= RECORDS PROVIDED =
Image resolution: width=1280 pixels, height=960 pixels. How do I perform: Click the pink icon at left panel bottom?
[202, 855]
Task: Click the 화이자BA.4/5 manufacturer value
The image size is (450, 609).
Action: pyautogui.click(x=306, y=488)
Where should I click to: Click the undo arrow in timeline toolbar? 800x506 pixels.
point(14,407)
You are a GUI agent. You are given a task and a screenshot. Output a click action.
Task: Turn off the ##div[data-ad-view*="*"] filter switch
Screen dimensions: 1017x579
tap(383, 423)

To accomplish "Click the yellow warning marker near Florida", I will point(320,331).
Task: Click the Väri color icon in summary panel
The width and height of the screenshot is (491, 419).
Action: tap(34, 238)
--
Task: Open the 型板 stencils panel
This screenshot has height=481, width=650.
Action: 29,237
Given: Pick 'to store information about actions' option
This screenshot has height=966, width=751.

= BRIEF =
From the data above, output only the lines between the line containing "The image size is (450, 609)." and the line containing "Task: Turn off", inclusive, exactly as written.

= ANSWER SECTION =
The image size is (450, 609).
Action: pyautogui.click(x=306, y=488)
Where should I click to: Click the undo arrow in timeline toolbar? 800x506 pixels.
point(14,407)
You are a GUI agent. You are given a task and a screenshot. Output a click action.
Task: Turn off the ##div[data-ad-view*="*"] filter switch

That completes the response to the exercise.